• [Work instructions]
Answer these three questions from the research passage:
1. What weights were used to calculate weighted Kappa?
2. In what month and year was MTurk publicly launched?
3. How many studies fell into the "Other Crowdsource" category?

### Document passage

Note. PSPB = Personality and Social Psychology Bulletin; JESP = Journal of Experimental Social Psychology; JPSP = Journal of Personality and Social Psychology.
Interrater Reliability
Interrater reliability was calculated for the variables analyzed here. The Cohen’s kappa values (unweighted and weighted where appropriate) for these variables are shown in Table 2.
Interrater Reliabilities for Primary Analysis Variables.
Note. Weighted Kappa was calculated using squared weights; ns range from 767 to 773.
Although most variables had acceptable reliabilities, the estimated duration variable had a fairly low reliability. Examination of coding discrepancies revealed that many of the most extreme disagreements occurred for studies classified as longitudinal. To improve reliability, all studies originally classified as longitudinal by at least one of the two coders were recoded by those two coders using a new coding scheme. In the new coding scheme, studies were classified as longitudinal (or not) and estimated duration was recoded using four categories (<15 min, 15-29 min, 30-59 min, and >59 min). This new duration variable accounted for the time spent across all time points if the study was longitudinal. As Table 2 shows, the reliability for the recoded variable was lower than the original variable—this is due in part to the fact that a smaller number of categories tends to produce lower Kappa values. Under the new coding scheme, the largest discrepancies were identified once again and these disagreements were resolved by the first author. Resolving disagreements substantially increased the reliability, boosting the new variable to moderate agreement. Although this reliability is still somewhat low, we believe it is acceptable given the subjective nature of the variable and the conservative nature of Cohen’s kappa as a measure of reliability. All remaining disagreements on the estimated duration variable were resolved by taking the median value (if possible) or by randomly selecting one of the two values. 3 Disagreements for the other variables were resolved by randomly selecting one of the two values.
Results
The Rise of Online Studies and MTurk
The first question concerns the rise in use of online studies in general and the rise of MTurk studies specifically. Figure 1 displays the absolute and relative frequencies of online and offline studies across the three time points. Figure 2 displays the absolute and relative frequencies of the four sources of participants (MTurk, Other Crowdsource, College, and Other) across the three time points.

Absolute and relative frequencies of all reported studies that were conducted online and offline in 2005, 2010, and 2015.

Absolute and relative frequencies for participant source (MTurk, other crowdsource, college, and other) in 2005, 2010, and 2015.
Not surprisingly, the absolute and relative frequency of studies conducted online has increased dramatically over time, suggesting that online studies are crowding out offline studies. The absolute and relative frequency of MTurk studies has also increased over time. Although there were no studies that used MTurk in 2005 (it was publicly launched in November of that year) and very few studies that used MTurk in 2010, by 2015 more than one third of all SPP studies in these journals were MTurk studies. The absolute frequencies suggest that MTurk studies have begun to crowd out studies using college participants. 4
Duration of Studies
We coded studies into four duration categories based on stated length (when the “Method” section gave a duration) or on estimated length, judged from the procedural description (when no duration was given, which was true for the vast majority of studies). Figure 3 displays estimated duration across all years based on participant source. The “Other Crowdsource” category was collapsed into the “Other” category, because only 11 studies fell into the former category.

######
### Items

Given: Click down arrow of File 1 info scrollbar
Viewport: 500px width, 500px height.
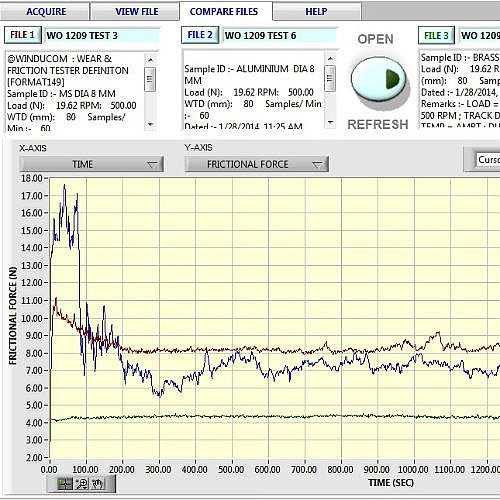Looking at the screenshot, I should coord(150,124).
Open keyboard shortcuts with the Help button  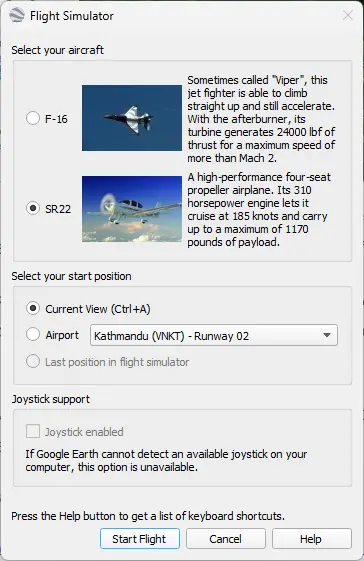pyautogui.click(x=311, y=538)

######
### Items

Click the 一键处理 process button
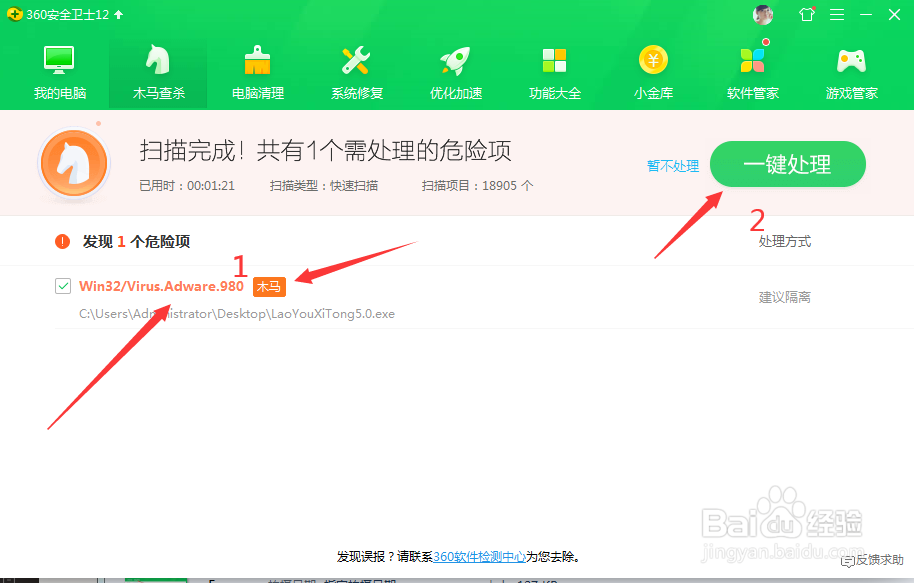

######

• [Written reply]
1. Squared weights.
2. November 2005.
3. 11.